TO DO >> Would you repeat exactly the part of the listing below that runs from the line containing "Expand the Appointment" down to the line containing "Given: Step the 15:45:38 start time spinner", inclusive, and nothing else?

EXTRACTED RECORDS >>
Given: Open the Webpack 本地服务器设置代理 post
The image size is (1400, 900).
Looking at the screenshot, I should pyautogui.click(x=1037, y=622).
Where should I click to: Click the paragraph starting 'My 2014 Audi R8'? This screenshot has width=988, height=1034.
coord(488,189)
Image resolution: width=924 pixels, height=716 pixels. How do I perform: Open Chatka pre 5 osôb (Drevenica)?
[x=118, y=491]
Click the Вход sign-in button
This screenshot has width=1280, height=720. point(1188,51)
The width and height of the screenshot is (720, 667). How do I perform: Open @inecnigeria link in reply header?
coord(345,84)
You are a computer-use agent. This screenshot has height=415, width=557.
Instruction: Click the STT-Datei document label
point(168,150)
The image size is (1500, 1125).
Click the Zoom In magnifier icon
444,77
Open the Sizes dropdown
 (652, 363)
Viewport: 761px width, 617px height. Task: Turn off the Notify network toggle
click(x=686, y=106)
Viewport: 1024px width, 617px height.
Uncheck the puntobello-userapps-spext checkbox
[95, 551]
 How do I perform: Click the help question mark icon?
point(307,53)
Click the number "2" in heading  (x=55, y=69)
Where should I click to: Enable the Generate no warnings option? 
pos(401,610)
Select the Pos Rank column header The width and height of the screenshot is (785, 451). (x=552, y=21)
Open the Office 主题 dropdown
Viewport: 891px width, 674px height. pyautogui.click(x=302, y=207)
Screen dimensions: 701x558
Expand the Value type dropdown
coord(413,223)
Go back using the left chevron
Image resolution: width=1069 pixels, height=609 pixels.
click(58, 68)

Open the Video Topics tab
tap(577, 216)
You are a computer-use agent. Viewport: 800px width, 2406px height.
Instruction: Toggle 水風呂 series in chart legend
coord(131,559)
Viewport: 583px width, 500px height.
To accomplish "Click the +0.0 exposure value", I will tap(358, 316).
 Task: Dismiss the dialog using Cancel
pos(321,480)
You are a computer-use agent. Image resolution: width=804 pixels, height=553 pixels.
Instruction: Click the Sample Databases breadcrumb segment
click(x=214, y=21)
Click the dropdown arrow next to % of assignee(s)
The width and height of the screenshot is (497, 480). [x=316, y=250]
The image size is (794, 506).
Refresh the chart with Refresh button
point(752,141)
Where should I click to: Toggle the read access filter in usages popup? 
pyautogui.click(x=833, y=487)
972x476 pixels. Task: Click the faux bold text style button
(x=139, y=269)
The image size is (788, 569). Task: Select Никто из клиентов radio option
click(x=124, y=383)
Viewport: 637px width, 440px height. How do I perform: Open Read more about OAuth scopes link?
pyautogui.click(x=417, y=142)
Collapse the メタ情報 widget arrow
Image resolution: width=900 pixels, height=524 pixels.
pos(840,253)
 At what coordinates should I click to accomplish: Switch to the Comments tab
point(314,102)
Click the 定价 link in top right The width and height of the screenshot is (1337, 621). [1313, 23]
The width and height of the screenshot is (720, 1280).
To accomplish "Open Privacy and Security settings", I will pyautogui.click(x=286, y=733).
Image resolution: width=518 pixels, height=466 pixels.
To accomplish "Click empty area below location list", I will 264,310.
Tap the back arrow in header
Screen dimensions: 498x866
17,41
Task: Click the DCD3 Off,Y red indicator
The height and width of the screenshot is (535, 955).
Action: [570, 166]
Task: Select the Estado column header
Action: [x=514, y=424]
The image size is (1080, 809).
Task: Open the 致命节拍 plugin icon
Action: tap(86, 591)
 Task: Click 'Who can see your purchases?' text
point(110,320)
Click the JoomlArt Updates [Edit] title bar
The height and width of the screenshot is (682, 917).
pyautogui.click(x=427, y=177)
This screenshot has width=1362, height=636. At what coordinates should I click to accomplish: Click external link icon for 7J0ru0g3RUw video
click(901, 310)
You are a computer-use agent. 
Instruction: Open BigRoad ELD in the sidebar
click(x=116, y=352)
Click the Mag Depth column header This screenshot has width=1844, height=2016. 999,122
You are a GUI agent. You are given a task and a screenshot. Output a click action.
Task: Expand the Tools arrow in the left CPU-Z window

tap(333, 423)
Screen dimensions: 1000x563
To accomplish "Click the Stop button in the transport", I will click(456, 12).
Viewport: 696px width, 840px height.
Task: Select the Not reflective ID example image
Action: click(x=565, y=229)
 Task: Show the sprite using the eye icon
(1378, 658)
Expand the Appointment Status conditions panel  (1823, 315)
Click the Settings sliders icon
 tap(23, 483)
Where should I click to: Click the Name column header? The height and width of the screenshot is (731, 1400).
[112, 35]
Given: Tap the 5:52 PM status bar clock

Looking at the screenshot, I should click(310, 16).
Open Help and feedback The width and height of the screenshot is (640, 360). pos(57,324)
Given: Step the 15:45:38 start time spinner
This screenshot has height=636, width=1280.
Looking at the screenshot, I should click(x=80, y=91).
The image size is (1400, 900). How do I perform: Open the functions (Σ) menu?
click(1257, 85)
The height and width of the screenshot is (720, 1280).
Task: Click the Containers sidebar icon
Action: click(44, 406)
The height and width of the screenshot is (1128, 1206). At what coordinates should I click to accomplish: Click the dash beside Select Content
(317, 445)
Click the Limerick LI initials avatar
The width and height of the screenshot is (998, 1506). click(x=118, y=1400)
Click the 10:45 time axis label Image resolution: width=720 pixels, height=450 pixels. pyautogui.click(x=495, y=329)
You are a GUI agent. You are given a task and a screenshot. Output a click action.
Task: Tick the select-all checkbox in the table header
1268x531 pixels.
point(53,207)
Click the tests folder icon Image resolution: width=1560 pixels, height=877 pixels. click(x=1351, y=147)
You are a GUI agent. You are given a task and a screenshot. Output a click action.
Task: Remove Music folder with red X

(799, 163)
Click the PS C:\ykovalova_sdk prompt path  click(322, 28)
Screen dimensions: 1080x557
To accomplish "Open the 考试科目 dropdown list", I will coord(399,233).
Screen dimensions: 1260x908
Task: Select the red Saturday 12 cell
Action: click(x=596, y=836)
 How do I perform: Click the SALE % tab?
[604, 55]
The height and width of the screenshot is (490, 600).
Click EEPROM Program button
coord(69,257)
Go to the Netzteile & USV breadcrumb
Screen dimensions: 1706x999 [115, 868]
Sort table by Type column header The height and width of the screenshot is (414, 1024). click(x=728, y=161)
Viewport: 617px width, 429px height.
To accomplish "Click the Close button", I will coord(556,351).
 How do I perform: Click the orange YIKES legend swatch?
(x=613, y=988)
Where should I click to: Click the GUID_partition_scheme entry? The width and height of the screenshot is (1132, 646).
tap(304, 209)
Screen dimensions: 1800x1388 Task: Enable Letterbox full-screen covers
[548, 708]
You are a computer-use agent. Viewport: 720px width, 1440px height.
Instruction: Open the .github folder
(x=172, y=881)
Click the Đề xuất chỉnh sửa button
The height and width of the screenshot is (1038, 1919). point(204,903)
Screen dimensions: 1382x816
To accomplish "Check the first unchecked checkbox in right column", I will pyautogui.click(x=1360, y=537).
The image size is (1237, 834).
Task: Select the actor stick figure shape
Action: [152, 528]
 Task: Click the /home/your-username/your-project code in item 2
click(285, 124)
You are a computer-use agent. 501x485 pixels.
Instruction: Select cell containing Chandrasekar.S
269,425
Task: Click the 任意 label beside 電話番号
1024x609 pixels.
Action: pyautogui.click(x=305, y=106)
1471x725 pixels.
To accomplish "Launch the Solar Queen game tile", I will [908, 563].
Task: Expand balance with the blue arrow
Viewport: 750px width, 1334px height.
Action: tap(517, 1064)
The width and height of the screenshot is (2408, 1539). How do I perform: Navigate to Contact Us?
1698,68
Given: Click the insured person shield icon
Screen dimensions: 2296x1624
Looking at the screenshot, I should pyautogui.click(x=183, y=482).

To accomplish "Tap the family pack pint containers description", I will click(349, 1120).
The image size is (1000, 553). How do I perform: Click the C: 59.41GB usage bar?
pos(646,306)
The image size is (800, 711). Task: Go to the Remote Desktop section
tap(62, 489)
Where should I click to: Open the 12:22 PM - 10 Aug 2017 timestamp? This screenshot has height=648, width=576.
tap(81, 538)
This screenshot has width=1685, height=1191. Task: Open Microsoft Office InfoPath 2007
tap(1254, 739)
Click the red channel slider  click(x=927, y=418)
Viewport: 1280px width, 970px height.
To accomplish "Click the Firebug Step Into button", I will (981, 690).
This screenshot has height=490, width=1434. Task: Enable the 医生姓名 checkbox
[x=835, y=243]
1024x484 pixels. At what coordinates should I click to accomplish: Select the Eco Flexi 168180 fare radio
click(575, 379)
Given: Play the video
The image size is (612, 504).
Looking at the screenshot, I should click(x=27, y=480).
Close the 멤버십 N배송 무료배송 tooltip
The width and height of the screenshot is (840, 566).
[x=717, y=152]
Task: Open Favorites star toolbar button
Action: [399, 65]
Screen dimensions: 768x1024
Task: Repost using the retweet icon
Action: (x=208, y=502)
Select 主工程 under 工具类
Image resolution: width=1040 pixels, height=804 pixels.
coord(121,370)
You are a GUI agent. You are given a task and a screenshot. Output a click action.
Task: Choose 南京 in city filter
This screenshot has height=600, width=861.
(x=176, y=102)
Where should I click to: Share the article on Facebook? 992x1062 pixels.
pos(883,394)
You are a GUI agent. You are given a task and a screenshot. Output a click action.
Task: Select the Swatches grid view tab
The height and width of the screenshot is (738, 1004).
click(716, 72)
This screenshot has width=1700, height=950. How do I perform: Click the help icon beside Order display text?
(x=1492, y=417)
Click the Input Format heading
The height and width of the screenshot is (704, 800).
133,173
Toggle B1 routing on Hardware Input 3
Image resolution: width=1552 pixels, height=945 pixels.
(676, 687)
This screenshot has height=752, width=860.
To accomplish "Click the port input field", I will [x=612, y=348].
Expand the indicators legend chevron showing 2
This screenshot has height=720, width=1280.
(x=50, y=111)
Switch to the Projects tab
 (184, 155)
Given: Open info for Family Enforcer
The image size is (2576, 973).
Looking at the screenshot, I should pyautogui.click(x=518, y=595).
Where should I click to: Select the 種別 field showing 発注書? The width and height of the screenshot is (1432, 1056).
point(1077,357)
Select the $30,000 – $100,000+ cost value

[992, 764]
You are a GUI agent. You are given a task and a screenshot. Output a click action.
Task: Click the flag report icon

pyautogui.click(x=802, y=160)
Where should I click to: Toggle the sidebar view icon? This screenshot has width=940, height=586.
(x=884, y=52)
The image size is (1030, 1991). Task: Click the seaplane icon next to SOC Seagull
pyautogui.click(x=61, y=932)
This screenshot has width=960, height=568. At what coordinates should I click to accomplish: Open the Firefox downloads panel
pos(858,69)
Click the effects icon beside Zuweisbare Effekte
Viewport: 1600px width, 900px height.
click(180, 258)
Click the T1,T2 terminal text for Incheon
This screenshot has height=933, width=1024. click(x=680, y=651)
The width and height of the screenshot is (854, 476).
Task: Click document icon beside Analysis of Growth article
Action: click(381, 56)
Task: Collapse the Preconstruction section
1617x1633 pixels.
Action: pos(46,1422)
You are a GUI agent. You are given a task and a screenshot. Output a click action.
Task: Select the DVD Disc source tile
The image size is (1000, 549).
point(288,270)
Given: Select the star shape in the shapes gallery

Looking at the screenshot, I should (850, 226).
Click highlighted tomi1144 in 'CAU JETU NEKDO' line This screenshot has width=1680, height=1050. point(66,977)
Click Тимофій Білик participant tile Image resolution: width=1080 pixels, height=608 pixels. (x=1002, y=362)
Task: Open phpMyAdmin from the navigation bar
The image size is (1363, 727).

ANSWER SPACE >>
Expand the Appointment Status conditions panel  (1823, 315)
Click the Settings sliders icon
 tap(23, 483)
Where should I click to: Click the Name column header? The height and width of the screenshot is (731, 1400).
[112, 35]
Given: Tap the 5:52 PM status bar clock

Looking at the screenshot, I should click(310, 16).
Open Help and feedback The width and height of the screenshot is (640, 360). pos(57,324)
Given: Step the 15:45:38 start time spinner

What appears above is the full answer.